Los Durban son cinco hermanos adolescentes que, a pesar de que se quieren mucho, se tratan a golpes. Sobreviven como pueden, apoyándose unos a otros, porque la madre falleció y el padre los ha abandonado. A lo largo de la novela se va contando la historia familiar, con sus personajes y secretos. Es como un collage caótico, donde van encajando las distintas piezas que solo cobrarán sentido al final, cuando la historia esté completa. El libro está estructurado en capítulos cortos y escritos en primera persona por el hermano mayor, con bastante sentido poético. Al igual que en su novela anterior, La ladrona de libros, Zusak rinde homenaje a los libros y a historias antiguas, en este caso a la Odisea y a la Ilíada, así como a la figura de Miguel Ángel. Los protagonistas son adolescentes en plena efervescencia. Se recurre con facilida al lenguaje obsceno. También hay detalles sensuales, aunque sin descripciones explícitas. Los valores de la familia y el cariño fraterno están muy presentes.

Autor: Pilu Blanco, España
Fecha de actualización: Feb 2019

Otras reseñas

Valoración moral: 

En un acertado resumen de la presente novela, la editorial nos introduce a esta historia de una familia australiana en los tiempos contemporáneos: los cinco hermanos Dunbar viven en un hogar sin adultos, cuidando los unos de los otros, luchando por sobrevivir en un mundo que los ha abandonado, hasta que un día su padre, el hombre que se fue sin mirar atrás, vuelve a casa.
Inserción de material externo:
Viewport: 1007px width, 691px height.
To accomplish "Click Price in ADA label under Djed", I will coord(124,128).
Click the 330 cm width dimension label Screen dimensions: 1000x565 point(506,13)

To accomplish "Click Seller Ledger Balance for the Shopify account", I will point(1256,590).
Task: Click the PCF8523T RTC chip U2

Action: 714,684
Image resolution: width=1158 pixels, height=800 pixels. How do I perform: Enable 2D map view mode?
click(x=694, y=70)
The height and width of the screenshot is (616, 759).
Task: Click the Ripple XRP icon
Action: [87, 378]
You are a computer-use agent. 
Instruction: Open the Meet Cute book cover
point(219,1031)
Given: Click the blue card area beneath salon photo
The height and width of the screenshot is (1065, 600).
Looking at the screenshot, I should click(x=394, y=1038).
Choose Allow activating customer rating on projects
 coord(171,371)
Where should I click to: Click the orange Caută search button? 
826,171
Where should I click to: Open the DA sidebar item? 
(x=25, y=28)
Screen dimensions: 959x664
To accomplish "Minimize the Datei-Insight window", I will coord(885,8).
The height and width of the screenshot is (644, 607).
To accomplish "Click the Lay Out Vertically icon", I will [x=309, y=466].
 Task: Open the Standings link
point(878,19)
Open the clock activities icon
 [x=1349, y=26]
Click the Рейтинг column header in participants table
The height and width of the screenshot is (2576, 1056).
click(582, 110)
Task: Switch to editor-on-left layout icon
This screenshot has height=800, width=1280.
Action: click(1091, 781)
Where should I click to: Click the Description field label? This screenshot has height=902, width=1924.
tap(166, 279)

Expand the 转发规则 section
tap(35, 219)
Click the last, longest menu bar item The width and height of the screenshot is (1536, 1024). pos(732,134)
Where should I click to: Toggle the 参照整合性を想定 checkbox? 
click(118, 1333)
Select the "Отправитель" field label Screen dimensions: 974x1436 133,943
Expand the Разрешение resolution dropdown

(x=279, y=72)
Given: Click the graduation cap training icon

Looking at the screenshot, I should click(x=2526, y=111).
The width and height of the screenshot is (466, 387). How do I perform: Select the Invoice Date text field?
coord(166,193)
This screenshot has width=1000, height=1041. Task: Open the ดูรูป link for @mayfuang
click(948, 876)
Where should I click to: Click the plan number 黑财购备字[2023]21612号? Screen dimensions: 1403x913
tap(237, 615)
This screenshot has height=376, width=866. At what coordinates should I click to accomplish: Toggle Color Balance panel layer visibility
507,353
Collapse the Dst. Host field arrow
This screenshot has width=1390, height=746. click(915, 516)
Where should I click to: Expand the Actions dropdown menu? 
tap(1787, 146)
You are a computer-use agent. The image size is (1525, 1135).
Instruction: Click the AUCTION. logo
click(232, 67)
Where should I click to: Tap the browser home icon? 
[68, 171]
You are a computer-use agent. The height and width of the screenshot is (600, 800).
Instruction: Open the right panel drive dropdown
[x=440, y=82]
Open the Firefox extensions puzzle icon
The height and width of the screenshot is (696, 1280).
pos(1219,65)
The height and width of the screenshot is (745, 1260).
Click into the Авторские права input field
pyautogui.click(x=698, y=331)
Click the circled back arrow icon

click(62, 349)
Matthew -el mayor de los hermanos- es quien lleva las riendas de la familia; Clay será el silencioso protagonista del relato; Rory siempre falta a clase; Henry es una máquina de hacer dinero; y por último, el pequeño  Tomy, coleccionista de mascotas (…). Clay tratará de revelar su trágico secreto y de construir un puente para salvar a su familia y salvarse también a sí mismo.

Se trata de una novela bien construida, aunque un tanto difícil de leer. En la primera parte, el lector puede verse confundido ante la abundancia de brillantes metáforas crípticas, propias de una literatura experimental, que cercena datos y obliga a reflexionar, para deducir quién lleva el diálogo en cada parlamento. Los horizontes morales de estos cinco hermanos —que se aman rectamente— no sobrepasan la ética natural, sin que en ningún caso se muestren los aspectos deteriores de la fecundidad extramatrimonial, la deslealtad implícita en un divorcio, o el recurso a la eutanasia, aludida discretamente. Por su parte, el relator desciende a demasiados detalles en una escena sensual de amores juveniles. No faltan, de todas formas, los valores positivos: por ejemplo, las páginas dedicadas a cómo la madre de los cinco afronta su muerte por cáncer; o al empeño de Clay en su trabajo.